◆ **Given exercise**:
Convert everything from the start of the entries down to and including the line containing "About us (1214, 13)" into a Markdown table with the columns No. and Entry, numbering each row and skipping blank lines. Leave the pictures out of the table.

◆ **Data shown**:
◇ ◇ ◇ ◇ ◇

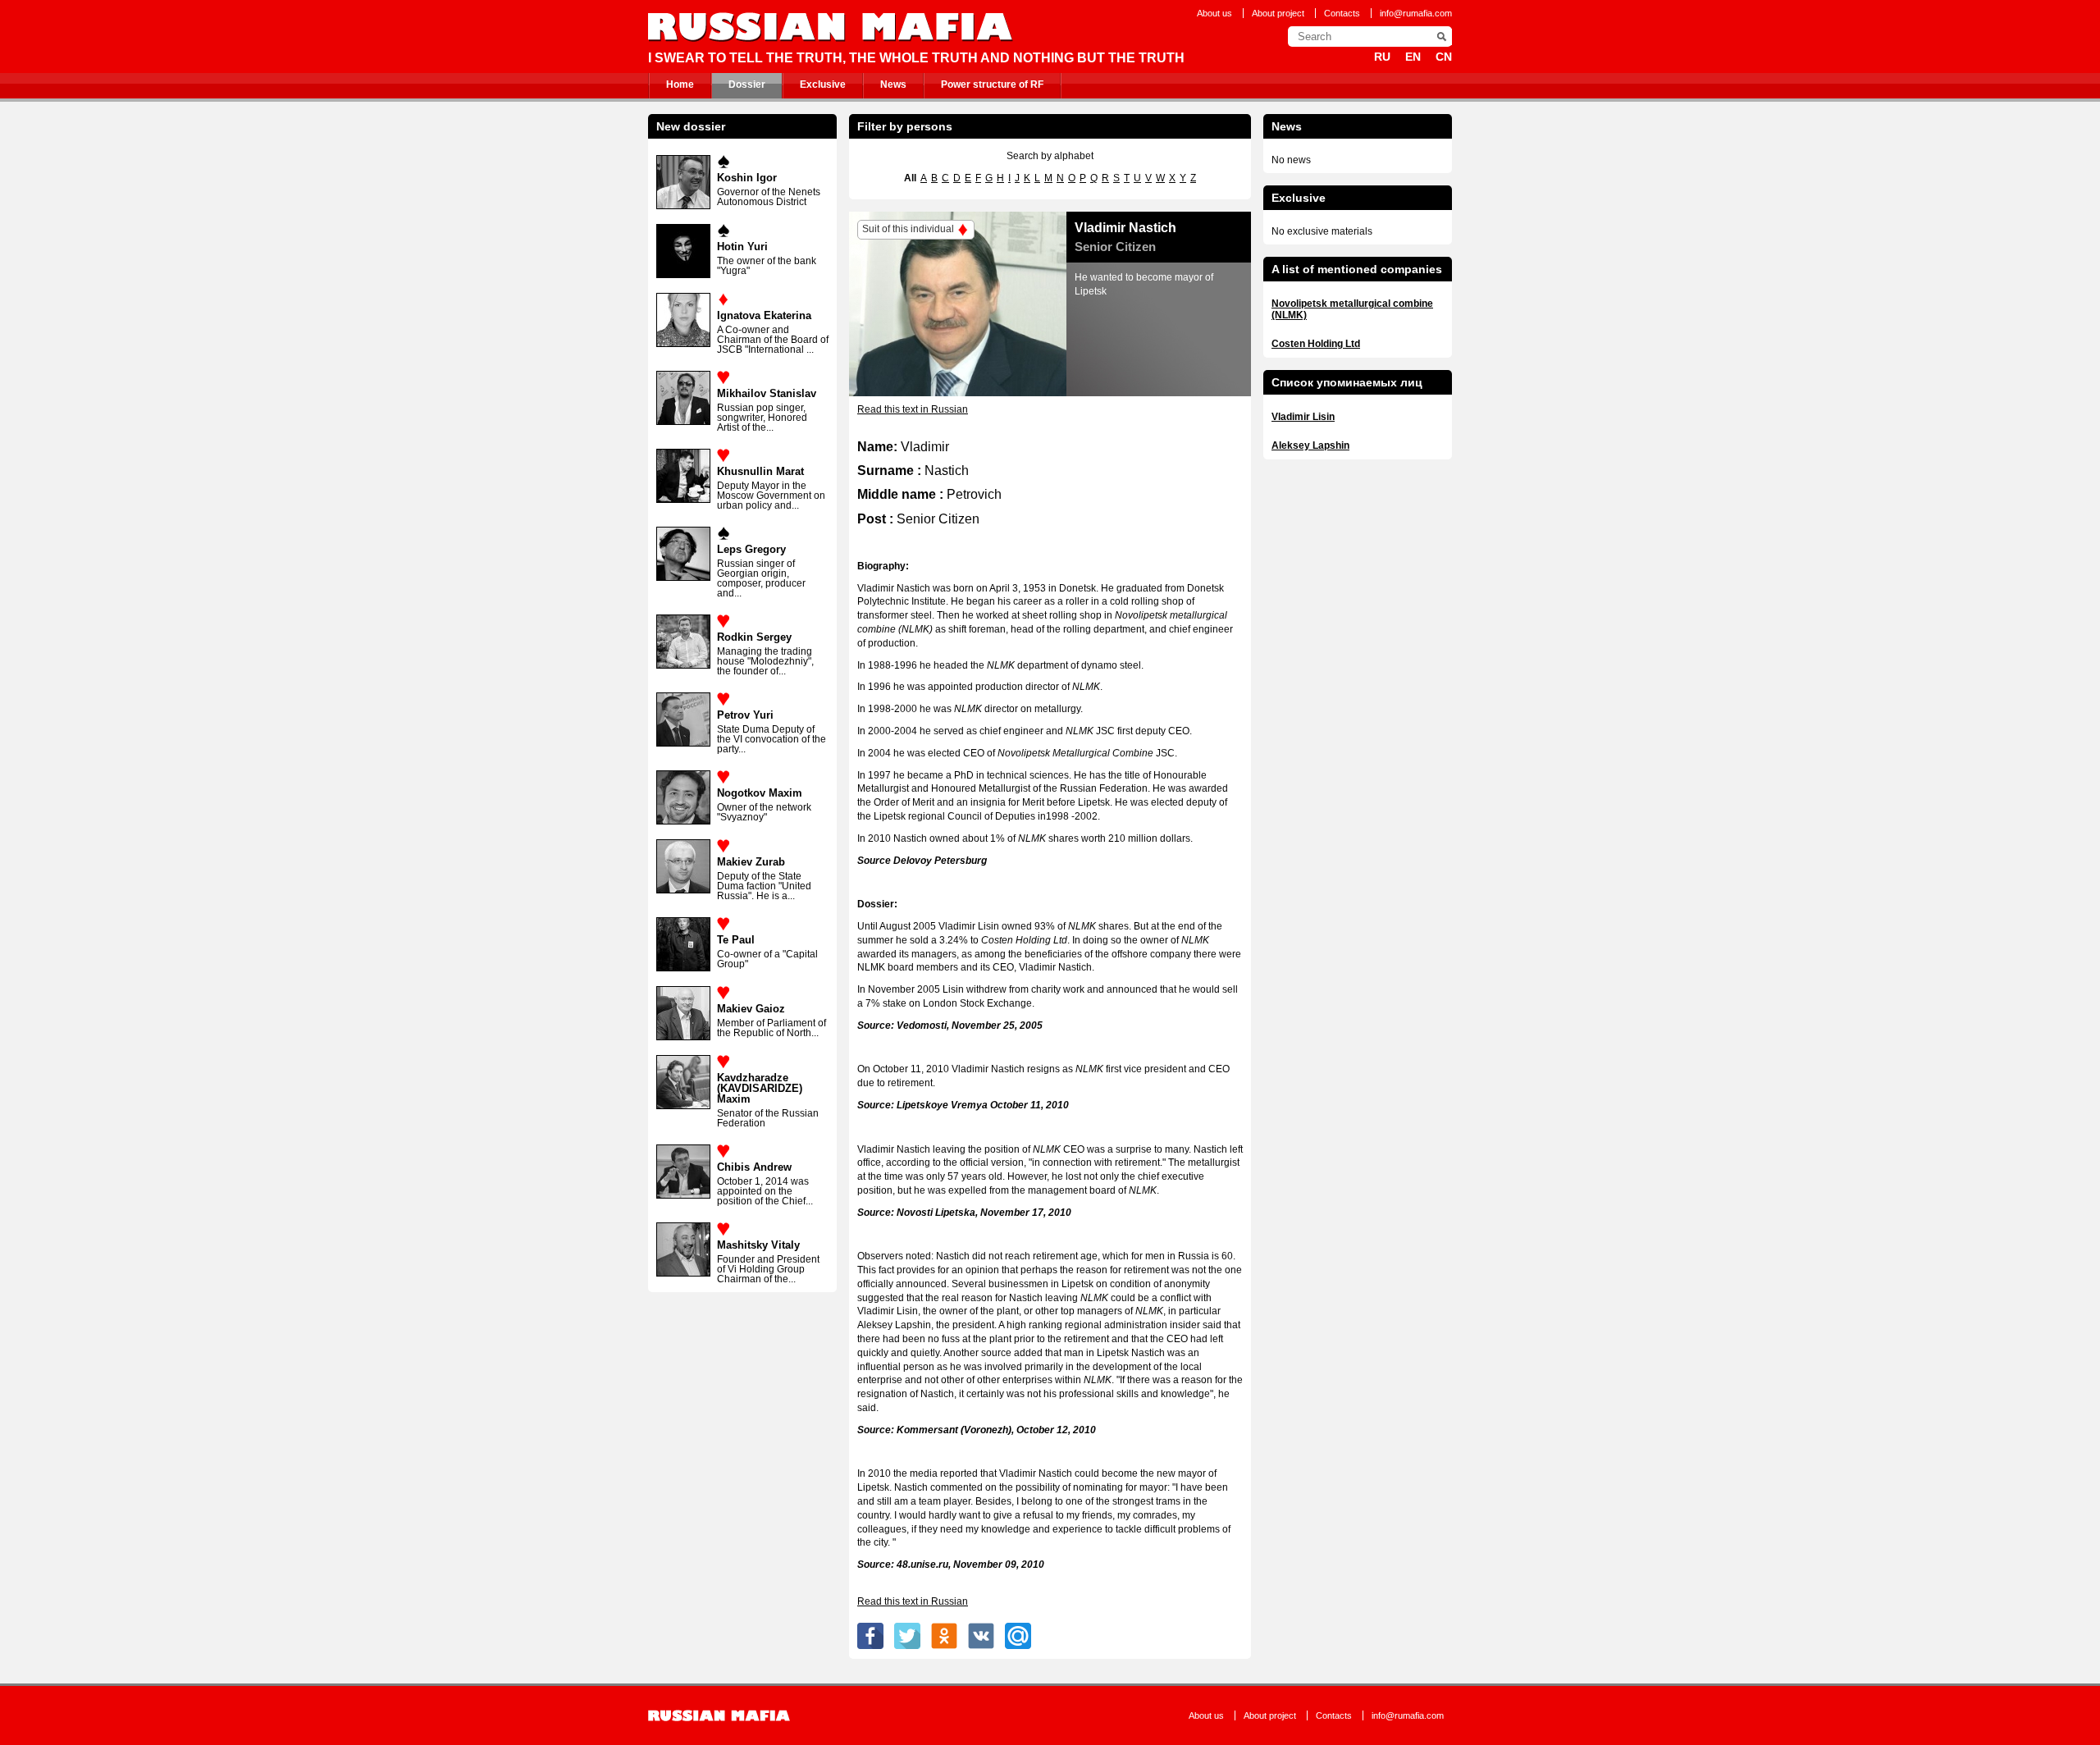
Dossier (746, 84)
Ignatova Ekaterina (764, 315)
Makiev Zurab (751, 862)
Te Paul (736, 940)
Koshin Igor (747, 177)
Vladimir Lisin (1303, 417)
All (910, 178)
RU (1382, 56)
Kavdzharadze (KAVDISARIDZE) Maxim (759, 1088)
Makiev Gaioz (751, 1009)
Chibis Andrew (754, 1167)
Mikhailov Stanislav (766, 393)
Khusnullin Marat (760, 471)
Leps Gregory (751, 549)
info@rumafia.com (1416, 13)
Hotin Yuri (742, 246)
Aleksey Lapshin (1310, 445)
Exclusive (823, 84)
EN (1413, 56)
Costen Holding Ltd (1315, 343)
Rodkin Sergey (754, 637)
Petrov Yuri (745, 715)
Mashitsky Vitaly (758, 1245)
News (893, 84)
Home (680, 84)
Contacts (1342, 13)
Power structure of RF (992, 84)
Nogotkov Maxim (759, 793)
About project (1278, 13)
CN (1444, 56)
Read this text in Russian (912, 409)
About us (1214, 13)
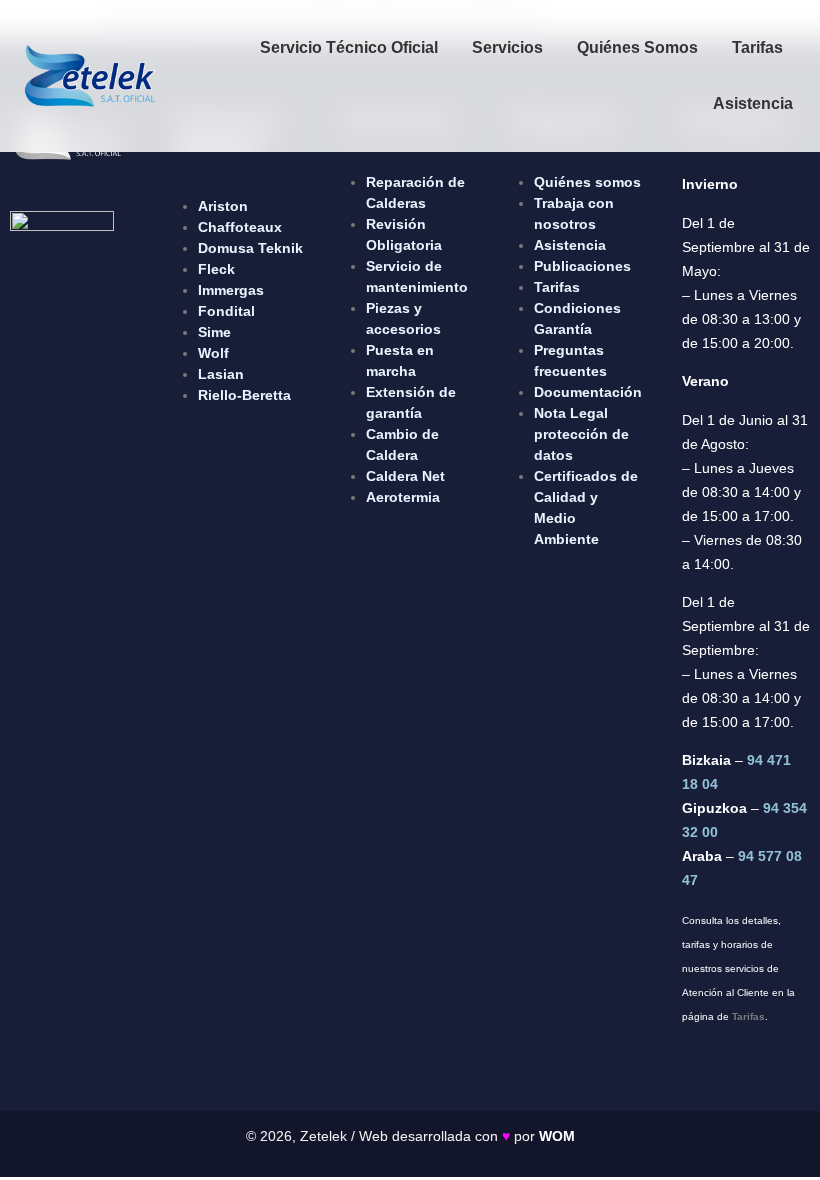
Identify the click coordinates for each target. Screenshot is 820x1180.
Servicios (507, 47)
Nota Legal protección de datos (581, 434)
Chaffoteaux (240, 227)
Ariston (223, 206)
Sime (214, 332)
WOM (557, 1136)
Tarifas (757, 47)
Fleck (216, 269)
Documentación (588, 392)
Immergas (231, 290)
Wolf (213, 353)
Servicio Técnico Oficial (349, 47)
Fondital (226, 311)
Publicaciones (582, 266)
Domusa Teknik (250, 248)
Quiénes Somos (637, 47)
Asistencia (753, 103)
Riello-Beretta (244, 395)
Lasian (221, 374)
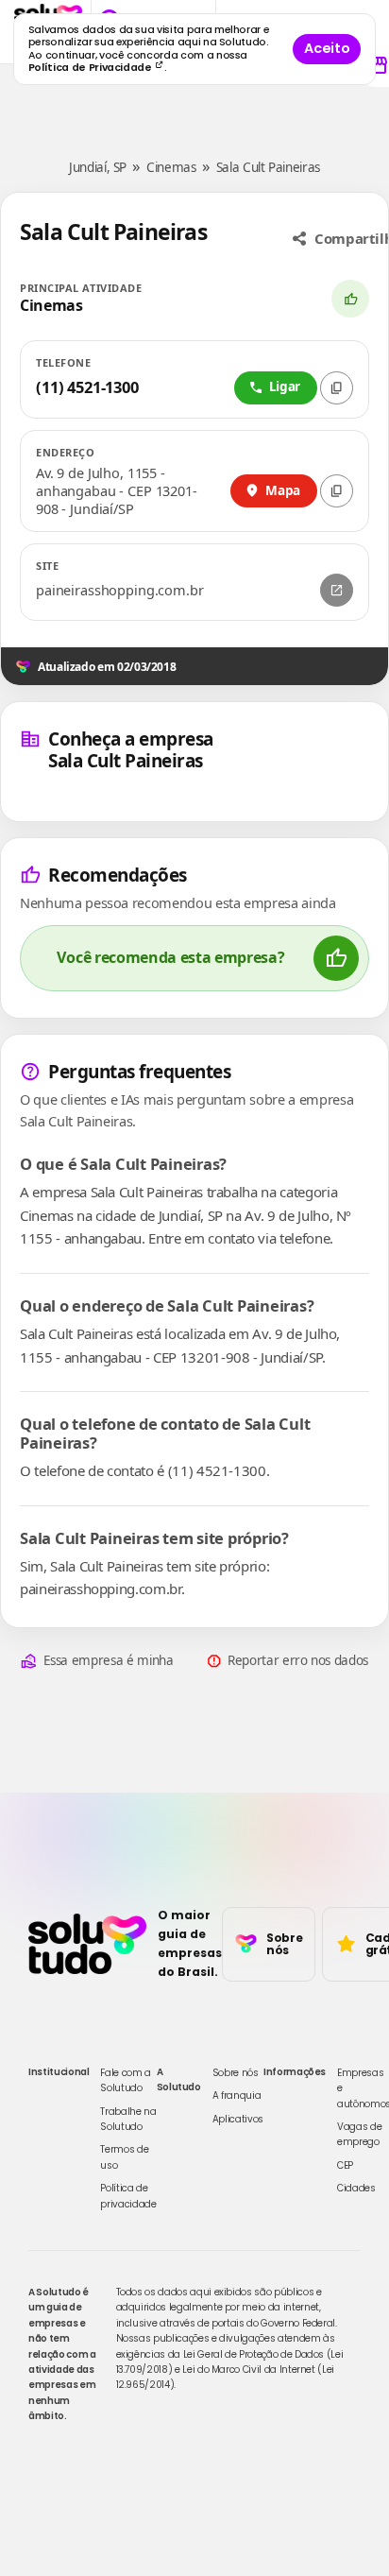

◇ ◇ ◇ ◇ ◇

◆ **Result below**:
| No. | Entry |
|---|---|
| 1 | Dossier (746, 84) |
| 2 | Ignatova Ekaterina (764, 315) |
| 3 | Makiev Zurab (751, 862) |
| 4 | Te Paul (736, 940) |
| 5 | Koshin Igor (747, 177) |
| 6 | Vladimir Lisin (1303, 417) |
| 7 | All (910, 178) |
| 8 | RU (1382, 56) |
| 9 | Kavdzharadze (KAVDISARIDZE) Maxim (759, 1088) |
| 10 | Makiev Gaioz (751, 1009) |
| 11 | Chibis Andrew (754, 1167) |
| 12 | Mikhailov Stanislav (766, 393) |
| 13 | Khusnullin Marat (760, 471) |
| 14 | Leps Gregory (751, 549) |
| 15 | info@rumafia.com (1416, 13) |
| 16 | Hotin Yuri (742, 246) |
| 17 | Aleksey Lapshin (1310, 445) |
| 18 | Exclusive (823, 84) |
| 19 | EN (1413, 56) |
| 20 | Costen Holding Ltd (1315, 343) |
| 21 | Rodkin Sergey (754, 637) |
| 22 | Petrov Yuri (745, 715) |
| 23 | Mashitsky Vitaly (758, 1245) |
| 24 | News (893, 84) |
| 25 | Home (680, 84) |
| 26 | Contacts (1342, 13) |
| 27 | Power structure of RF (992, 84) |
| 28 | Nogotkov Maxim (759, 793) |
| 29 | About project (1278, 13) |
| 30 | CN (1444, 56) |
| 31 | Read this text in Russian (912, 409) |
| 32 | About us (1214, 13) |